MLPost_2

In our previous post 5 Skills You Need to Become a Machine Learning Engineer, we identified the key skills you need to succeed in this field. Now, we’re going to address one of the most common questions that comes up from students interested in Machine Learning: Which programming language(s) do I need to know?

The answer may surprise you. It doesn’t really matter!

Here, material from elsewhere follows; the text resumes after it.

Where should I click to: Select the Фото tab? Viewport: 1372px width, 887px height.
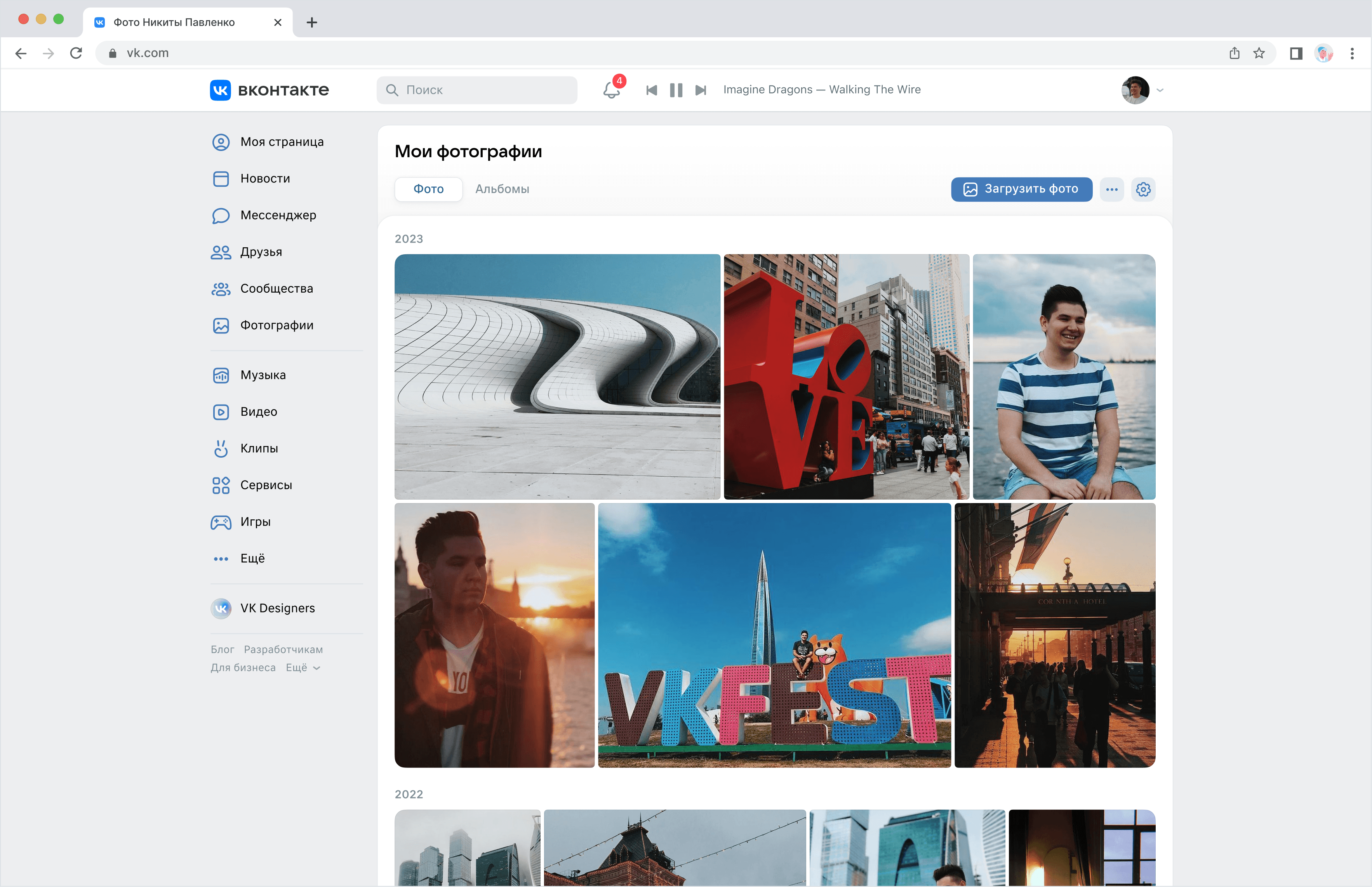(x=428, y=189)
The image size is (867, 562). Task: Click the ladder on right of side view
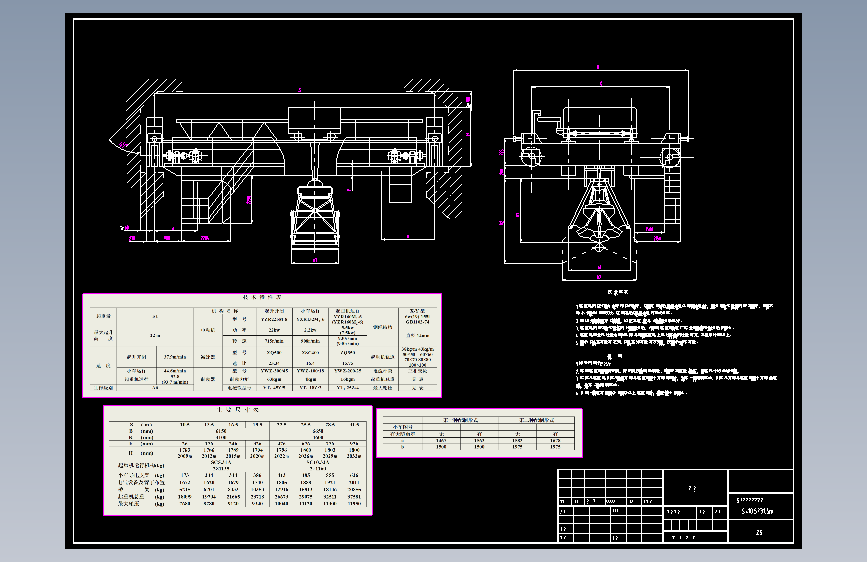coord(672,195)
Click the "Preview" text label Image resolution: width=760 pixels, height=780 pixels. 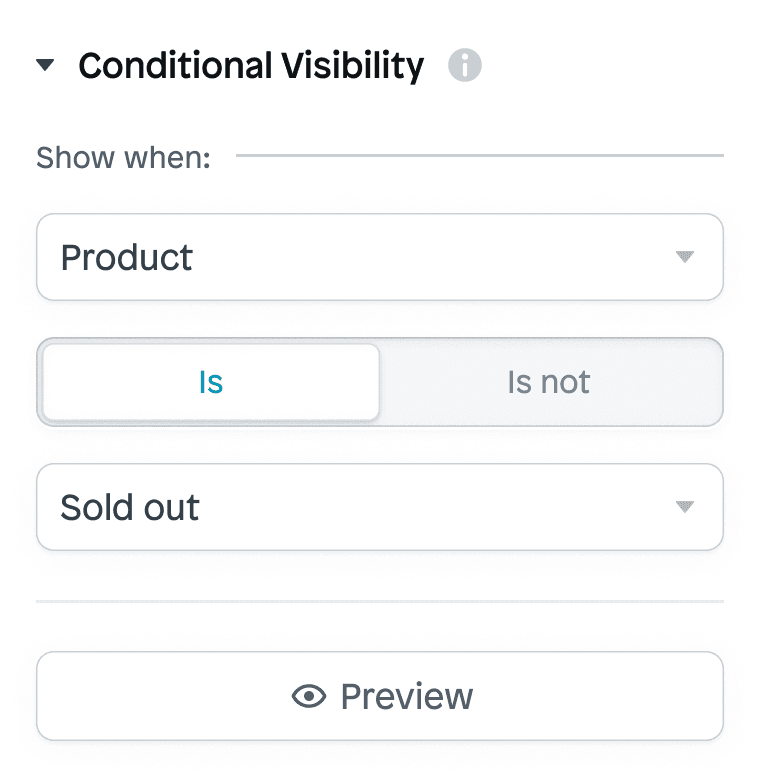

As long as you’re familiar with the Machine Learning libraries and tools available in your chosen language, the language itself isn’t as important. A variety of Machine Learning libraries are available in different programming languages. Depending on your role within a company, and the task you’re trying to accomplish, certain languages, libraries and tools can be more effective than others.

R

R is a purpose-built language meant for statistical computing, and is a clear winner for large-scale data-mining, visualization and reporting. You have easy access to a huge collection of packages (through the CRAN repository) that enable you to apply almost all kinds of Machine Learning algorithms, statistical tests and analysis procedures. The language itself has an elegant—albeit esoteric—syntax for expressing relationships, transforming data and performing parallelized operations.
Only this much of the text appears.